Supplied entries:
◇ ◇ ◇ ◇ ◇ ◇ ◇

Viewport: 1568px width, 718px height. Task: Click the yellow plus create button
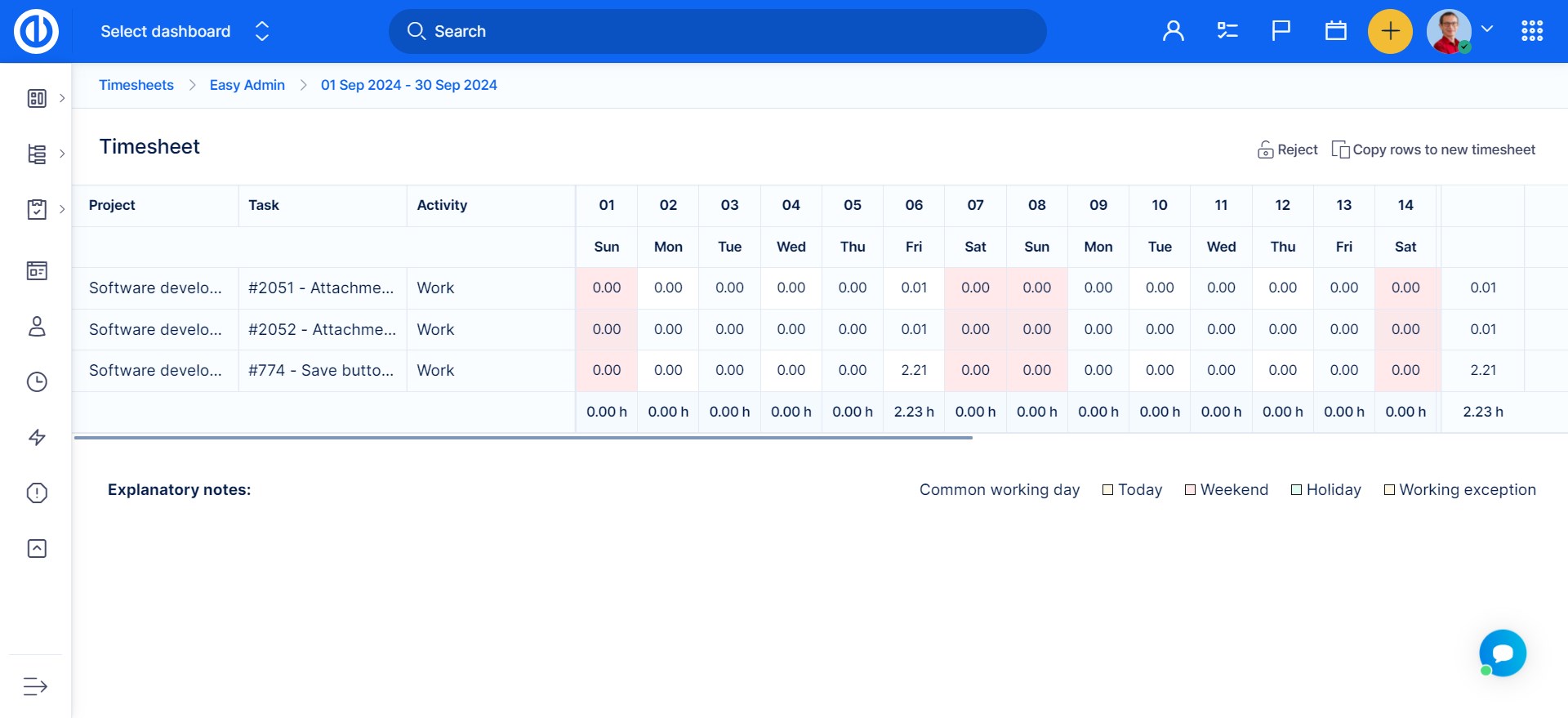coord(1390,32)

◇ ◇ ◇ ◇ ◇ ◇ ◇

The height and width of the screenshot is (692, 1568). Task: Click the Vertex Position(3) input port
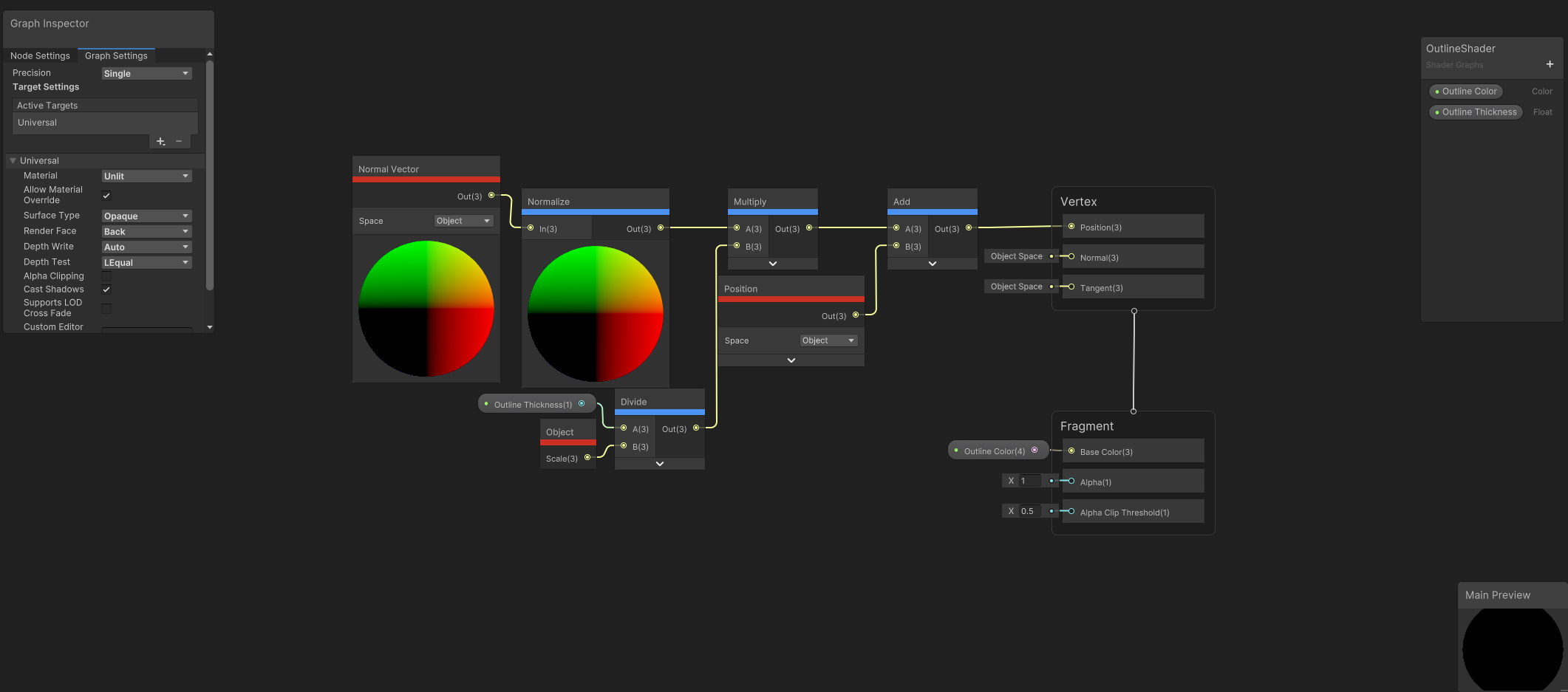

◇ ◇ ◇ ◇ ◇ ◇ ◇

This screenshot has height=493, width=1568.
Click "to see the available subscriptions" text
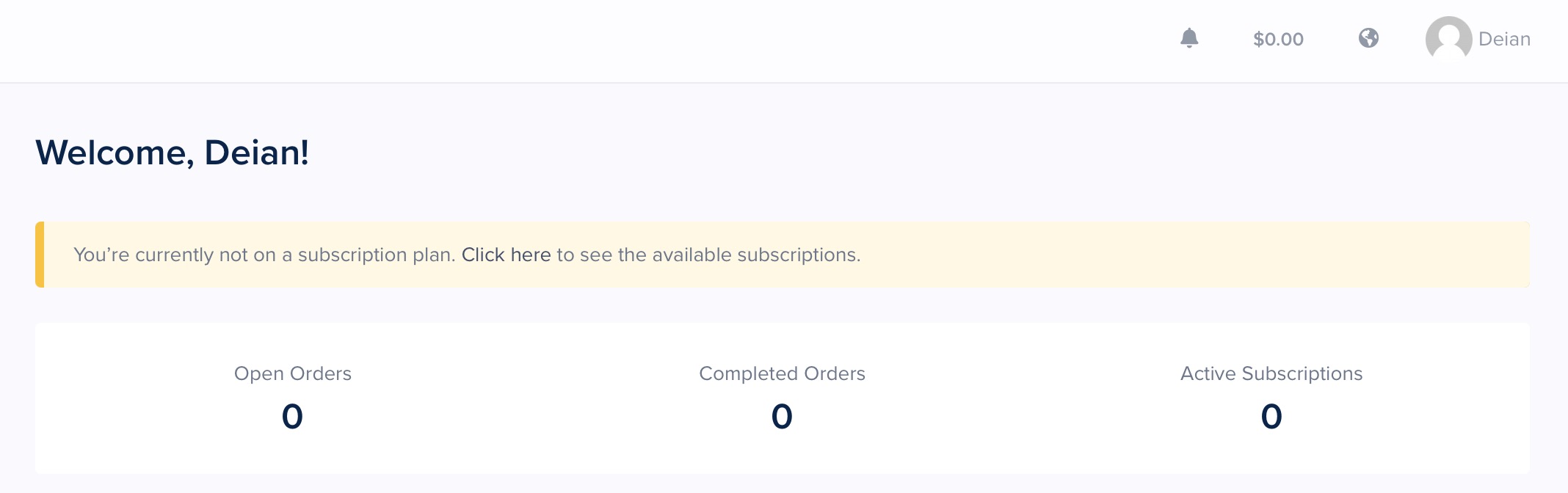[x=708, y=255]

◇ ◇ ◇ ◇ ◇ ◇ ◇

Within the entries above, find every line where the string "screenshot" occurs, and copy it.

Response area:
The height and width of the screenshot is (692, 1568). Task: Click the Vertex Position(3) input port
This screenshot has height=493, width=1568.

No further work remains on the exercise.